ABOUT THE UNITY-NHL PHASE 2b STUDY—MZL & FL COHORTS
The UNITY- NHL trial is a multicenter, open-label Phase 2b trial.

The MZL cohort was designed to evaluate the safety and efficacy of single agent umbralisib, in patients with MZL who have received at least one prior anti-CD20 regimen. In February of 2019, the Company announced that the primary endpoint of overall response rate (ORR) as determined by Independent Review Committee (IRC) was met for all treated MZL patients (n=69). The results met the Company’s target guidance of 40-50% ORR. Interim safety and efficacy data from the MZL cohort were presented in oral presentations in 2019 at the American Association for Cancer Research (AACR) (Free AACR Whitepaper) annual meeting, the American Society of Clinical Oncology (ASCO) (Free ASCO Whitepaper) annual meeting and the International Conference on Malignant Lymphoma (ICML).

The FL cohort was designed to evaluate the safety and efficacy of single agent umbralisib in patients with FL who have received at least two prior lines of therapy, including an anti-CD20 regimen and an alkylating agent. In October of 2019, the Company announced that the primary endpoint of ORR as determined by IRC was met for all treated FL patients (n=118). The results met the Company’s prespecified response target of 40-50% ORR.

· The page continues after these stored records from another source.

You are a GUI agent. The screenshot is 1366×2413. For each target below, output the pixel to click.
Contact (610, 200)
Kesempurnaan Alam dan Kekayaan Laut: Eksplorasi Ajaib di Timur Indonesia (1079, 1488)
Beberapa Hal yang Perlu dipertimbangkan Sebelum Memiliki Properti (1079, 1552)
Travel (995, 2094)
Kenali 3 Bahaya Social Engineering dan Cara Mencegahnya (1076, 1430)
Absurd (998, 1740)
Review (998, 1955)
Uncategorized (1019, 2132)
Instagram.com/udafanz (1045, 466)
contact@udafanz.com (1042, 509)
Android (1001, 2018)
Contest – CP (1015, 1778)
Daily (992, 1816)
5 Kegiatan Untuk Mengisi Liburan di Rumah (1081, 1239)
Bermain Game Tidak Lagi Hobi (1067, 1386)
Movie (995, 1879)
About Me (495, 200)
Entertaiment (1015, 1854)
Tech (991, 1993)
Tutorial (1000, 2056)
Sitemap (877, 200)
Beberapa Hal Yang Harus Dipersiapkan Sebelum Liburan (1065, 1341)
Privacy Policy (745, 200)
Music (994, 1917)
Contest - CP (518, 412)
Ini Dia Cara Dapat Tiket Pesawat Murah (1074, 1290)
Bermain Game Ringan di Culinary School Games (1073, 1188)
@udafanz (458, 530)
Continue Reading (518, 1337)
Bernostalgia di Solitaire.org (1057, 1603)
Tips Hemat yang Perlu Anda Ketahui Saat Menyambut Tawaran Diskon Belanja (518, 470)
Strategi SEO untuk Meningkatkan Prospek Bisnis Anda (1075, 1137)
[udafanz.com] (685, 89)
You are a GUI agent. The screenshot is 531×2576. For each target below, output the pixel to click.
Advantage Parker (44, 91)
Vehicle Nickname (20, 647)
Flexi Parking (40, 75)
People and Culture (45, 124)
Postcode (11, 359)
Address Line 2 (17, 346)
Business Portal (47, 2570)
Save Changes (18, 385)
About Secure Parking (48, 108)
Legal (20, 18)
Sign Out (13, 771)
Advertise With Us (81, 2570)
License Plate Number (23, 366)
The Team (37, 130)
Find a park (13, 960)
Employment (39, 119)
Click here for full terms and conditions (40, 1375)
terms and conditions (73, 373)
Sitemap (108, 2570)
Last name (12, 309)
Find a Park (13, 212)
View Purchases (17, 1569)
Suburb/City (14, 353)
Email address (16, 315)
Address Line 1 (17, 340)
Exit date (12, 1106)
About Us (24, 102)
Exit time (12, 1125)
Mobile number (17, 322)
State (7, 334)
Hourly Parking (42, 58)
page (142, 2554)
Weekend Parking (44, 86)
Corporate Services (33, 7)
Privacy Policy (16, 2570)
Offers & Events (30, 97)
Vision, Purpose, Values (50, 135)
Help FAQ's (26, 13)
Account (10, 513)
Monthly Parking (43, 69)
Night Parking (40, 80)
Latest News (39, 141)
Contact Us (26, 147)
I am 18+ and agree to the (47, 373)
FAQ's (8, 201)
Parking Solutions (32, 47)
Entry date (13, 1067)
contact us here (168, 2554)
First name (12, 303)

ABOUT MARGINAL ZONE LYMPHOMA
Marginal zone lymphoma (MZL) comprises a group of indolent (slow growing) B-cell non-Hodgkin lymphomas (NHLs) that begin forming in the marginal zone of lymphoid tissue. With an annual incidence of approximately 7,500 newly diagnosed patients in the United States1, MZL is the third most common B-cell NHL, accounting for approximately eight percent of all NHL cases. MZL consists of three different subtypes: extranodal MZL of the mucosal-associated lymphoid tissue (MALT), nodal marginal zone lymphoma (NMZL), and splenic marginal zone lymphoma (SMZL)2.

ABOUT FOLLICULAR LYMPHOMA
Follicular lymphoma (FL) is typically a slow-growing or indolent form of non-Hodgkin lymphoma (NHL) that arises from B-lymphocytes, making it a B-cell lymphoma. Follicular lymphoma is generally not curable and is a chronic disease. Patients can live for many years with this form of lymphoma. With an annual incidence in the United States of approximately 15,000 newly diagnosed patients3, FL is the most common indolent lymphoma accounting for approximately 20 percent of all NHL cases4.